7. Are piles of sawdust laying outside decomposing in a generally wooded area a fire hazard?  Does it spontaneously combust like compost can?  I plan to spread it on our trails for the most part. But does it need active management for safety?

Thoughts (links) on any / all of this are appreciated and welcome. I have been searching the forums. The info is overwhelming. Thank you!
Mountain Cove Woodworking
Woodmizer LT35HDG25

WV Sawmiller

  I'm sawing with the same mill you have on order. Common lubes and fluids are readily available. I use ATF in a squirt bottle to lube most moving surfaces, rails and mast. I keep a tape measure on the control panel when sawing. I keep a handful of little HF magnets there as well as a cheat sheet for the various thicknesses I saw. I'll attach that below for you to see, copy, use, disregard as you choose. It makes sure I land on a finished board.

   When sawing, especially hardwoods, when I turn the cant to the final face I clamp below the height of the last board and saw to the bed without unclamping. I if I unclamp the thin cant often wants to rise up and that will ruin one board. 

  I throw my flitches on the loading arms and edge them against a stack of boards from the cant they came off. If you're using and edger you may/will use a different work flow.

   I keep a spare belt of every size, a couple of blade rollers, a spare drum switch for the Up/Down and Forward/Reverse functions. 

   I think everything on my mill is standard English size fittings, fasteners, etc but the engine will have some metric fasteners and such so keep appropriate sockets, end and combination wrenches, hex keys, etc. I keep big end/combination wrenches for bolts on the bed rails and such. Multi-meter and common electric fittings to replace/repair broken wires and such should be in your kit.
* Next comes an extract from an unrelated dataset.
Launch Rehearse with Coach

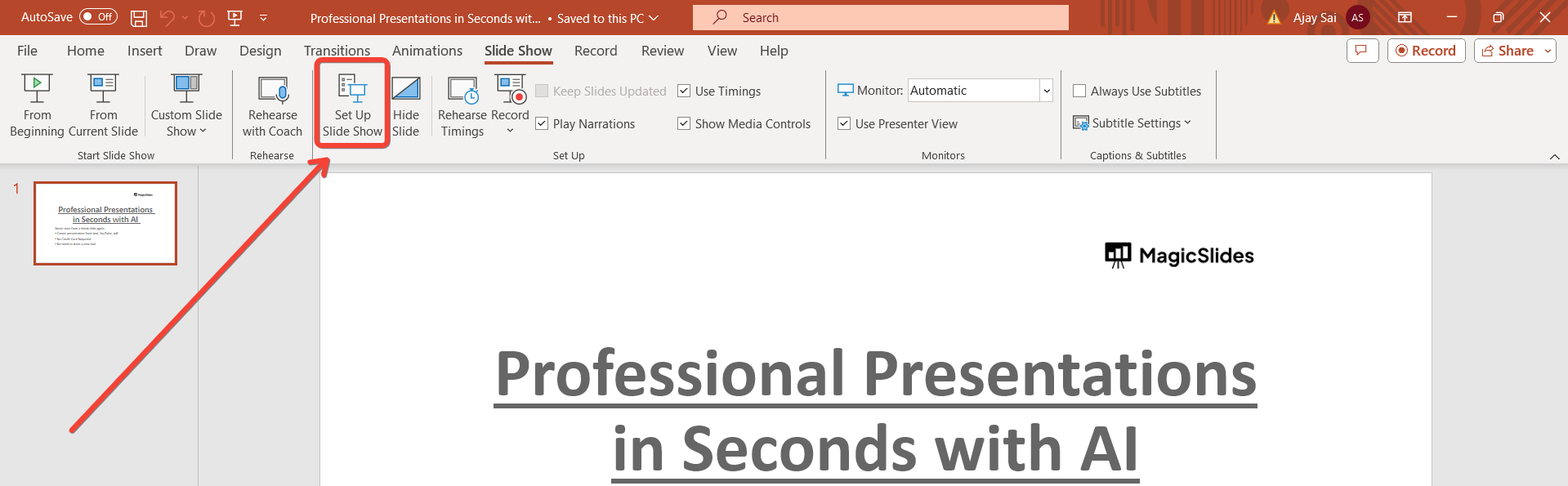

   I am standardizing on the 4 degree DH blades and only have a couple of other hook angles left so I think you are on the right track with your blades.

   Its a great little mill. It will be a little slower and has less functions than the larger one  but it is pretty easy to use and maintain. I am sure you will be well pleased with it.
Howard Green
WM LT35HDG25(2015) , 2011 4WD F150 Ford Lariat PU, Kawasaki 650 ATV, Stihl 440 Chainsaw, homemade logging arch (w/custom built rear log dolly), JD 750 w/4' wide Bushhog brand FEL

Dad always said "You can shear a sheep a bunch of times but you can only skin him once


Just call me the midget doctor.
Forestry Forum Founder and Chief Cook and Bottle Washer.

Commercial circle sawmill sawyer in a past life for 25yrs.
Ezekiel 22:30


All great points from a ton of experience above.

Going to one of the basics...if you are logging your own land to feed your mill, it's important to have the equipment to do this safely, effectively and clean. Logs free of mud, dirt etc prolong blade life and are much more pleasant to deal with.

Unlike you in Georgia, I have the ability to source all my logs in the winter while the ground is frozen and snow covered. While this sucks at times, it is extremely easy to keep logs clean.

I would suggest a 3ph skidder winch for your JD as a good place to start.

I started with a LT35HD, with the 25hp Kohler. It was a great mill. I respectfully disagree about the debarker. I have had zero problems, and wouldn't buy a mill without it. Just my opinion.